Even though Lauren Johnson passed away a few years ago, her legacy lives on.

Johnson, a 23-year-old graduate student studying international relations at DU’s Josef Korbel School of International Studies, died of carbon monoxide poisoning in her off-campus apartment Jan. 5, 2009.

In her memory, people close to her started the Lauren Project, an organization that provides grants to people ages 21–35 for international mission projects. The Project also aims to prevent similar tragedies by providing carbon monoxide detectors for Colorado homes.

“She was so damn opinionated and she didn’t care who knew that,” says her father, Don Johnson, who heads the Lauren Project. “She had such a desire to make the world a better place and that doesn’t die. Deep within her soul, she somehow knew the difference between right and wrong. Justice was something she didn’t think anyone should not have.”

The project awarded its first Lauren Moilien Johnson International Human Rights Award in October 2010 to Michelle Emry, who knew Lauren as a fellow undergraduate student at the University of Portland. Emry was awarded approximately $2,500 to assist with her expenses during a Thailand mission working with Shan refugees.

Johnson awarded another $1,200 grant this month to Tysha Medeiros, a Colorado State University student who is going to Panama to work on eco-tourism projects.

In general, Johnson says, the Lauren Project will distribute $5,000 in grant money per year with amounts varying on need and availability.

“Lauren had this great passion for international rights. We are sending these people out to do the things Lauren can’t do,” Johnson says.

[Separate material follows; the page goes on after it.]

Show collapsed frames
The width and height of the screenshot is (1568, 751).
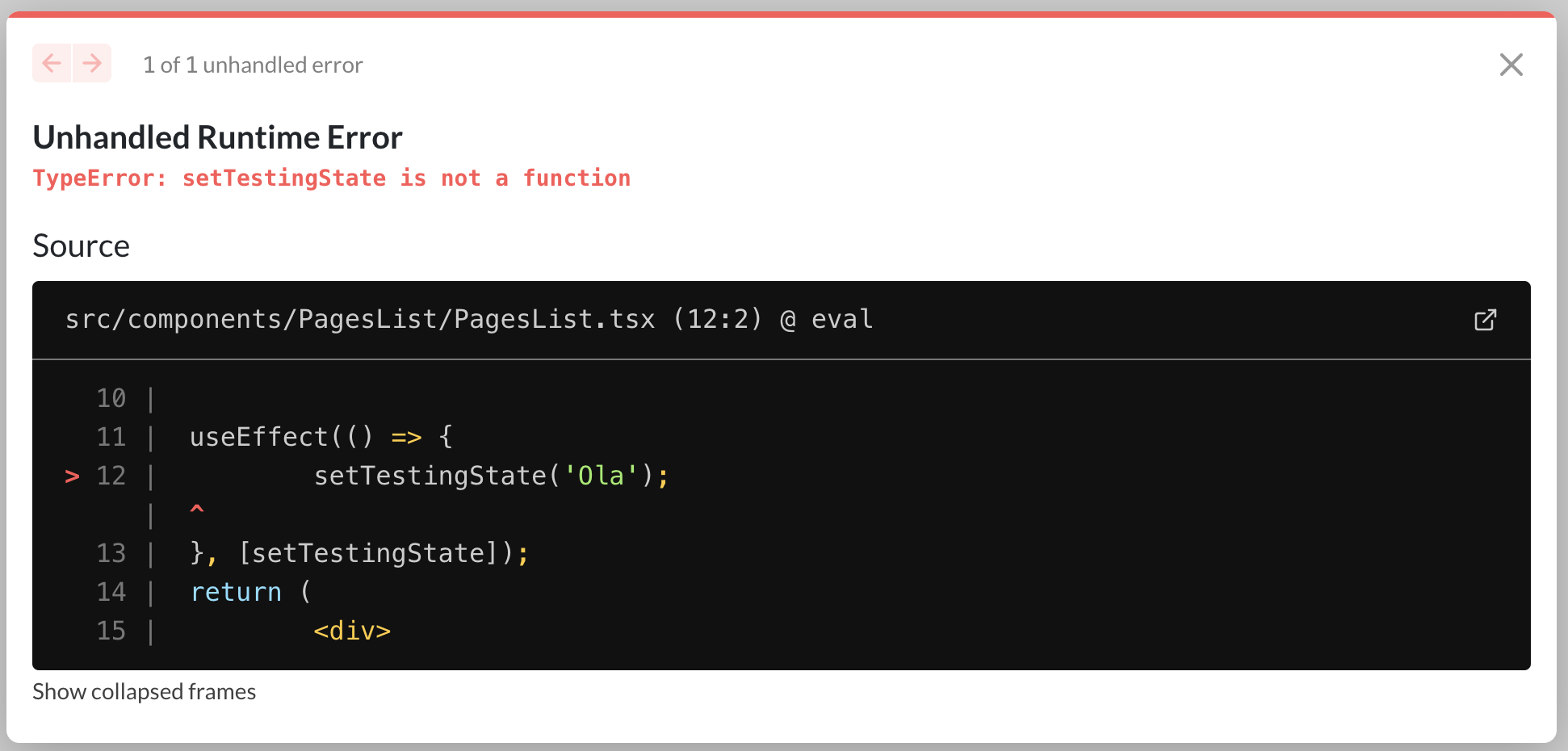144,692
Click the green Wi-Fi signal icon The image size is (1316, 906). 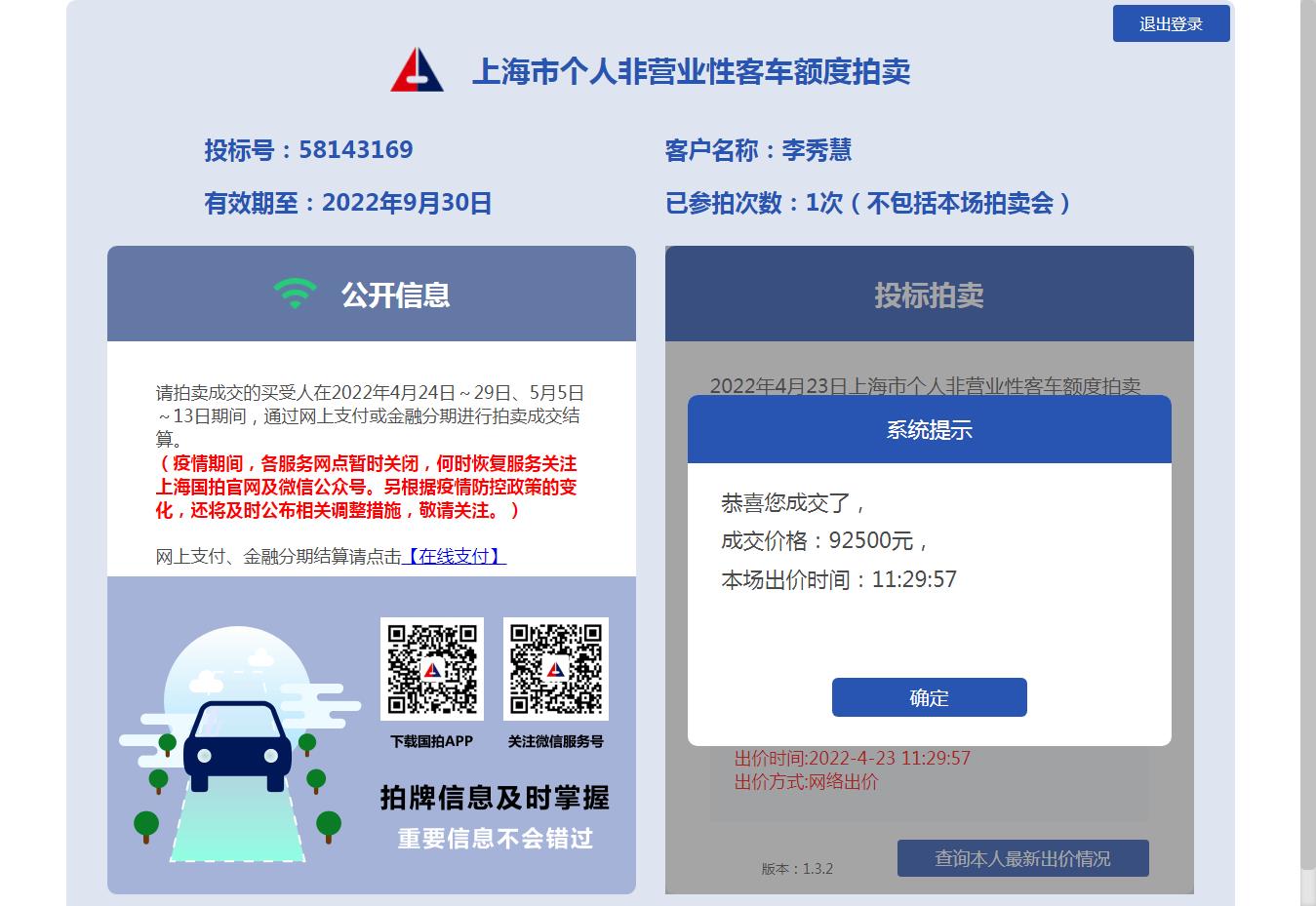point(295,294)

“She’d be pretty pumped about the international human rights stuff — that was part of her every fiber,” Johnson says. “The thought that this would be going on in her name would mean a great deal to her.”

For Johnson, the project’s work on preventing carbon monoxide poisoning perhaps means much more.

“Ten to 15 people have told me that they bought a [carbon monoxide] detector after Lauren died and it went off and their family was saved,” he says.

Since Lauren’s death, the Lauren Project — teamed with other organizations — has given away about 1,300 carbon monoxide detectors.

During the first two weekends in March, some 115 volunteers for the project went door to door in Windsor, Colo., and offered free carbon monoxide detectors to residences that didn’t have one. They visited 3,000 homes and about 300 signed up to receive one. The Windsor-Severance Fire Department will install the detectors.

Funding has come from a variety of sources, including funds the Lauren Project collected from a silent auction last year. Johnson’s company, Thrivent Financial for Lutherans, where he works as a financial associate, donated 1,000 detectors to the cause.

It’s easy to see the influence of Don Johnson, says Mike Davis, fire marshal at the Windsor-Severance Fire Department. Johnson was instrumental in the passing of a state law that requires carbon monoxide detectors and other safety measures in homes and apartments throughout Colorado.

“It takes great effort to change laws within any state. However [Johnson] has stayed the course in trying to change not only regulations, but most importantly life safety education as it relates to carbon monoxide poisoning,” Davis says. “It is commendable to see such passion and dedication toward life safety education even though I know that it hurts to not have such a great young leader — like Lauren was — still with us.”

Indeed, that pain is present for Johnson. “I would tell everyone: Don’t take the people you love for granted, and don’t assume they will be there tomorrow.”